Relative enhancements of ozone, carbon monoxide, nitrogen dioxide, and aerosols at the Earth´s surface during Asian dust episodes in spring

Time series of ozone, CO, and NO₂ surface mixing ratios and of aerosol density have been derived using ultraviolet photometry, infrared absorption spectrometry, gas filter correlation radiometry, and beta-ray absorption, respectively, at Busan, Korea (35.23°N, 129.07°E) since 1992. Enhancements of ozone above 100 ppbv were observed during an Asian dust event on 1 May 1999. A secondary ozone maximum observed at the surface was expected as the result of invasion of air from the free troposphere due to the jet stream. Sudden increases in CO, NO₂ and aerosols were caused by the combination of the deepening cut-off low connecting with a surface cyclone, and the slow-moving surface anticyclone located to the south of the upper trough over Korea. The elevated mixing ratios of these gases and aerosols were the result of chemical reactions and stratosphere-troposphere exchange due to tropopause folding in the rear of the jet streak under these weather conditions.
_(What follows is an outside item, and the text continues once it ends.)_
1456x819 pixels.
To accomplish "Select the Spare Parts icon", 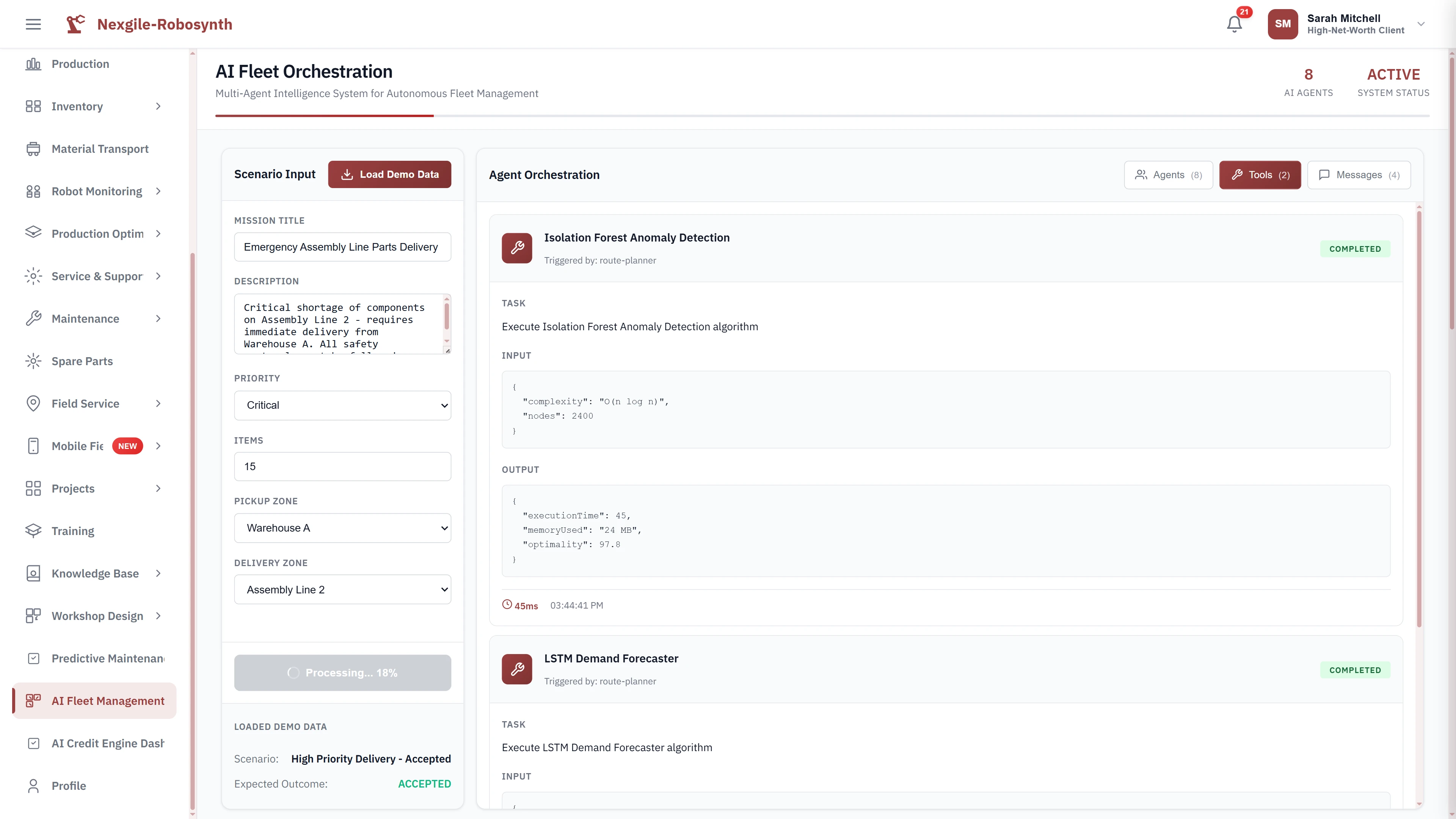I will tap(33, 361).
In the presence of sufficiently high concentrations of NO_x, the enhancement of ozone was due to the catalytic reaction of CO that originates in fossil fuel and biomass burning emissions from China, together with ozone precursors such as VOCs that occur in Busan, Korea. In addition, transport of ozone was determined not only by the invasion of stratospheric ozone followed by tropopause folding of the deep cut-off low associated with the movement of total ozone, but also by long-range horizontal transport from China and from an anticyclone located to the south of Korea. The relative importance of chemical reactions and transport of these gases in the urban area was analyzed using an urban airshed model (UAM) that included biogenic and anthropogenic emissions of VOCs and other gases. It showed that we could estimate the net flux of the ozone mixing ratio due to both long-range advection and free troposphere-boundary layer exchange in connection with stratosphere-troposphere exchange during Asian dust events in springtime.